What’s new in Cascading 3.0:
- Allows enterprises to build their data applications once, with the flexibility to run applications on the fabric that best meets their business needs.
- Support for: local in-memory, Apache MapReduce, and Apache Tez.
- Future support for Apache Spark™, Apache Storm and others through its new pluggable and customizable query planner.
- Third party products, data applications, frameworks and dynamic programming languages built on Cascading will immediately benefit from this portability.
- Compatibility with all major Hadoop vendors and service providers: Altiscale, Amazon EMR, Cloudera, Hortonworks, Intel, MapR and Qubole, among others.
insideBIGDATA: Big Data and Hadoop go hand-in-hand obviously. How did Concurrent’s relationship with the Hadoop community come about?
Gary Nakamura: Concurrent’s open source project, Cascading, was created in response to the difficulties of application development on Hadoop. After realizing how difficult it was to create applications on raw MapReduce, our founder, Chris Wensel, decided to create an application development framework that would make it possible for enterprises to simply and reliably build data applications with their existing skill sets and infrastructure.
Over the years, Cascading has become the proven enterprise application development framework for organizations to standardize on. The community around Cascading has evolved to the point where there are now several well-known dynamic programming languages built on top of Cascading (i.e. Scalding, Cascalog) as well as integrations produced by the community that extend Cascading’s capabilities. Also, based on customer demand, Concurrent has strong partner relationships in the ecosystem. All major Hadoop distribution partners make sure that their distribution is compatible with Cascading.
insideBIGDATA: Is Cascading 3.0 fabric-specific or is MapReduce the model of choice?
Gary Nakamura: Cascading 3.0 is fabric agnostic. Enterprises can make their choice of execution fabric based on the needs of their business. Cascading 3.0 is designed to work with various fabrics, whether it’s MapReduce or new and emerging fabrics such as Tez. Support is also planned for Spark and Storm. Cascading gives its users the choice on which fabric is best to use in order to meet business requirements. This means you can develop once and port to various fabrics, without the need to rewrite.
insideBIGDATA: As more and more and organizations adopt Hadoop, what is Concurrent doing to keep pace? In other words, what does the future hold?
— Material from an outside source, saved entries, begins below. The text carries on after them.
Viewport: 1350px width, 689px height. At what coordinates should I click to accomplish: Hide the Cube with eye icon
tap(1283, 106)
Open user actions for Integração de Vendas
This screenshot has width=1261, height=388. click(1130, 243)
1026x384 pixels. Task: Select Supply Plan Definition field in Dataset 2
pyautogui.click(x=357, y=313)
Gary Nakamura: Our roadmaps are heavily influenced by customer demand and our aim is to be a few steps ahead of our users. With Cascading, we’re focused on solving the problem of enterprises operationalizing their data. At this point, we are seeing that organizations require emerging execution fabrics to meet a variety of business requirements (i.e. latency, scale, service level agreements). To meet customer demand, we are adding support for Apache Tez in Cascading 3.0. In future releases, Cascading will support Spark and Storm as well.
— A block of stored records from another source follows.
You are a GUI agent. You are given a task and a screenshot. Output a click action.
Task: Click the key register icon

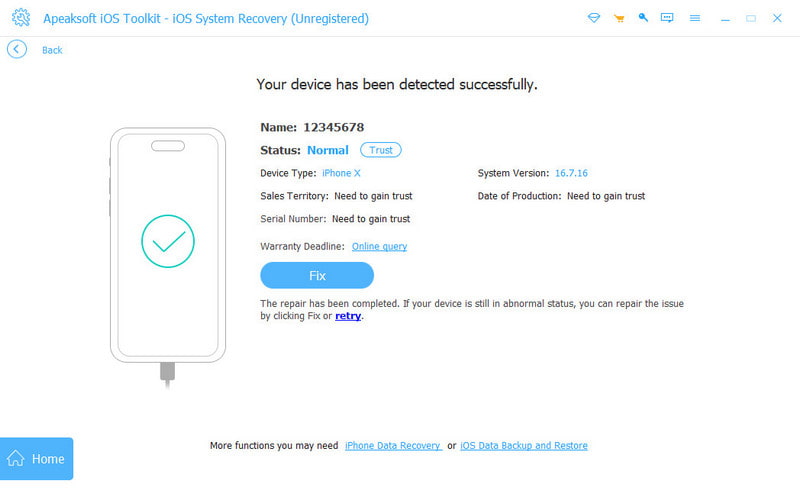pos(643,18)
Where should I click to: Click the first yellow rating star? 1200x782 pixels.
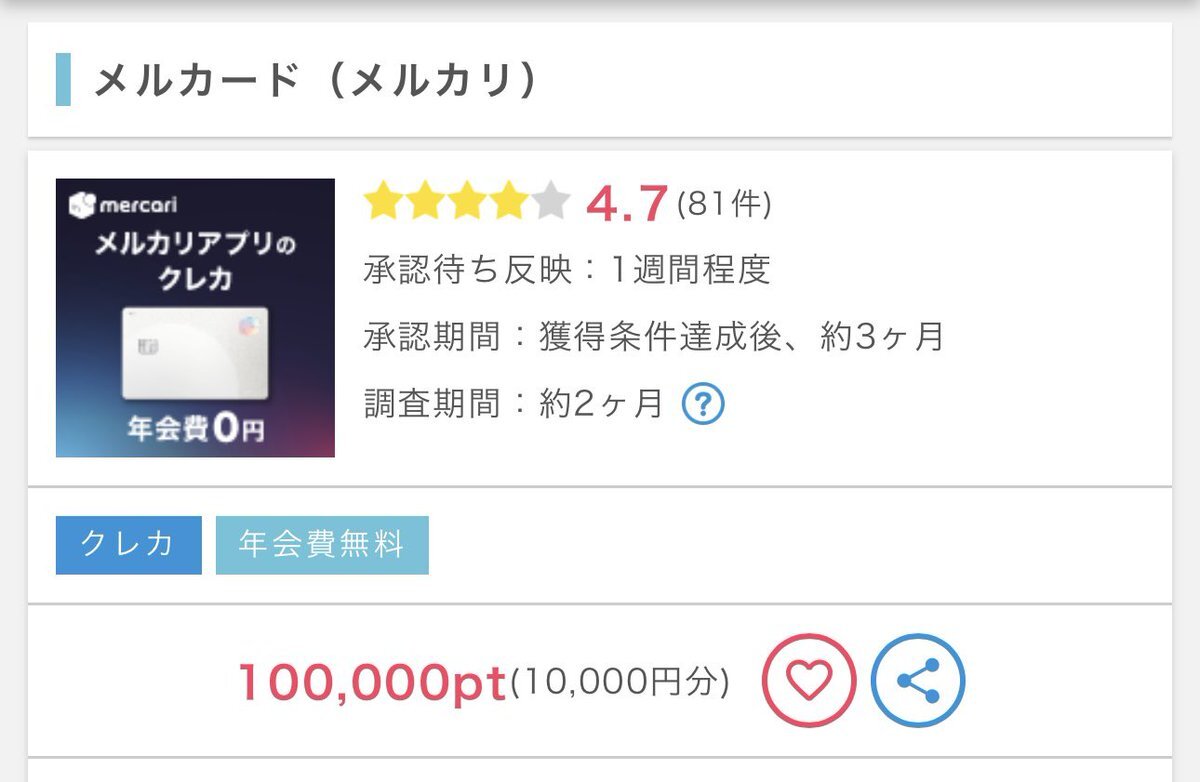(x=383, y=203)
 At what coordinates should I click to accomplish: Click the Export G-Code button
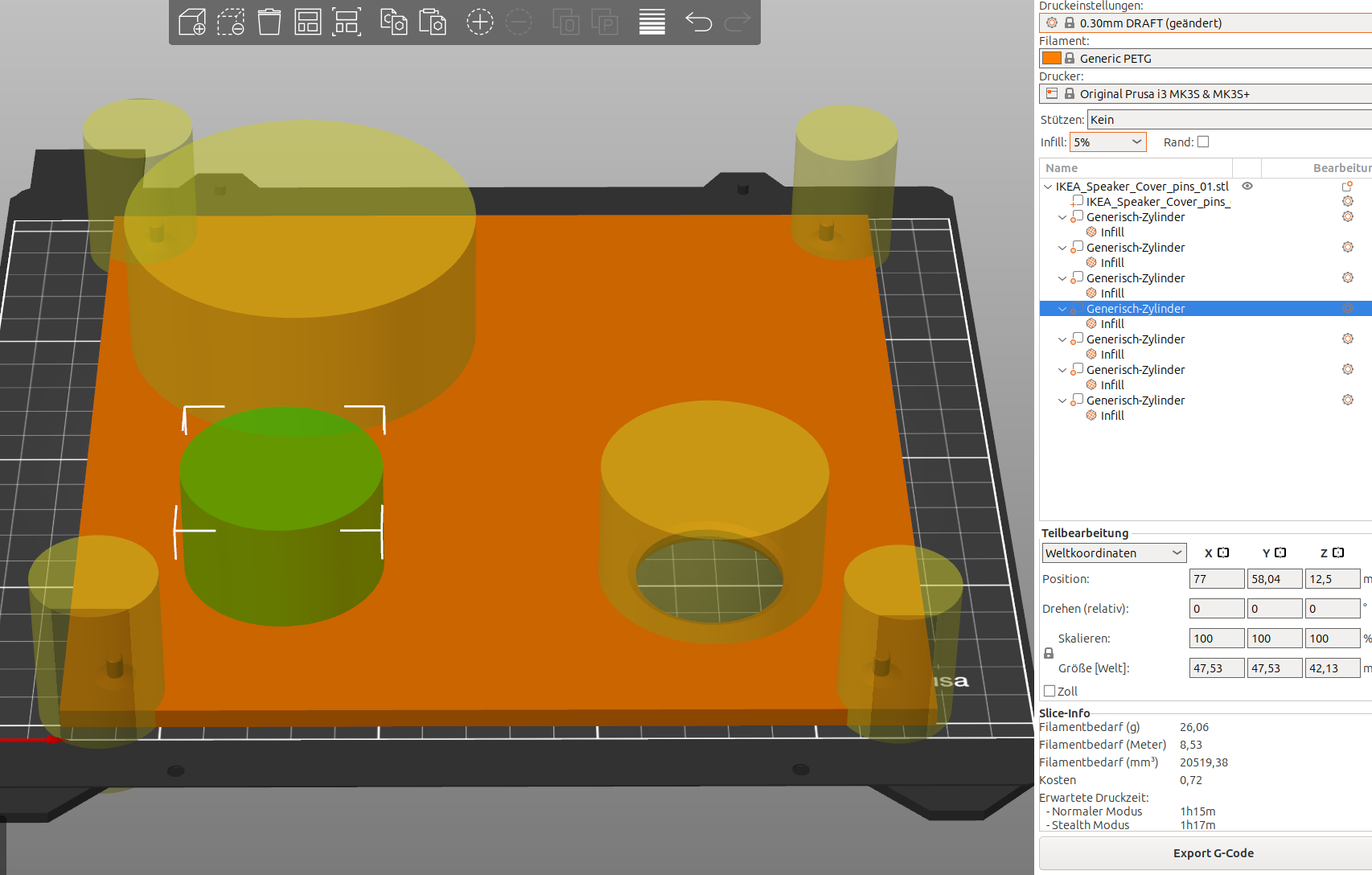[x=1213, y=853]
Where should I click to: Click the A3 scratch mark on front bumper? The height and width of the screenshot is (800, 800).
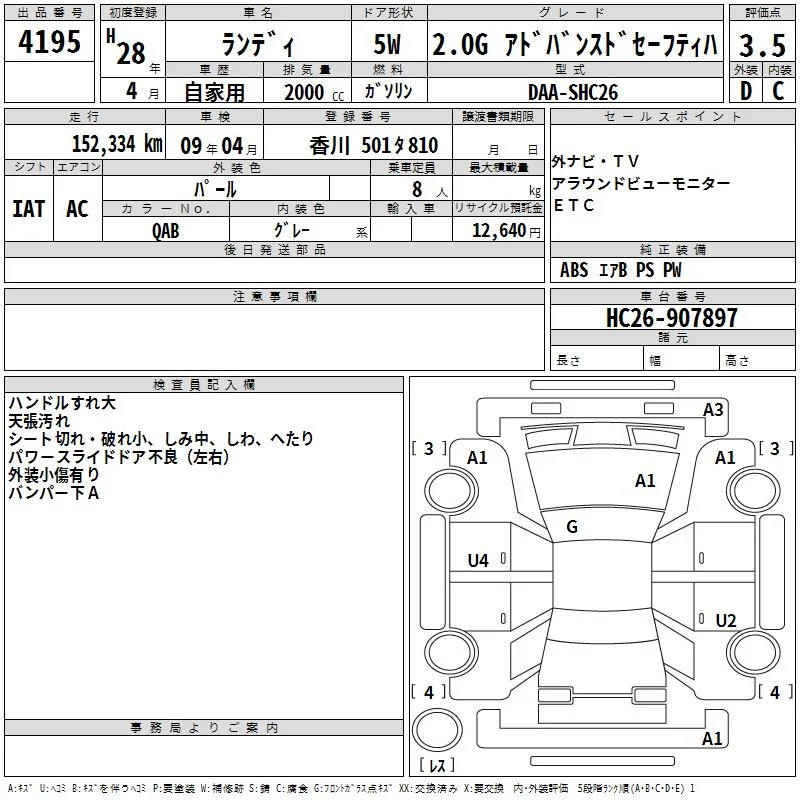713,410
The next critical problem our customers are seeing is operational visibility for their data applications. Hadoop is becoming the operational center for enterprises and their data applications, the place where they’re looking to build hundreds of mission-critical data products. Driven is the first product in the industry that provides the needed operational visibility required from enterprises. With Driven, enterprises will be able to immediately understand what their data applications are doing in real-time. Driven accelerates the time to market for data products by providing capabilities for developers to visualize their data application, immediately diagnose failures, and optimize for application performance.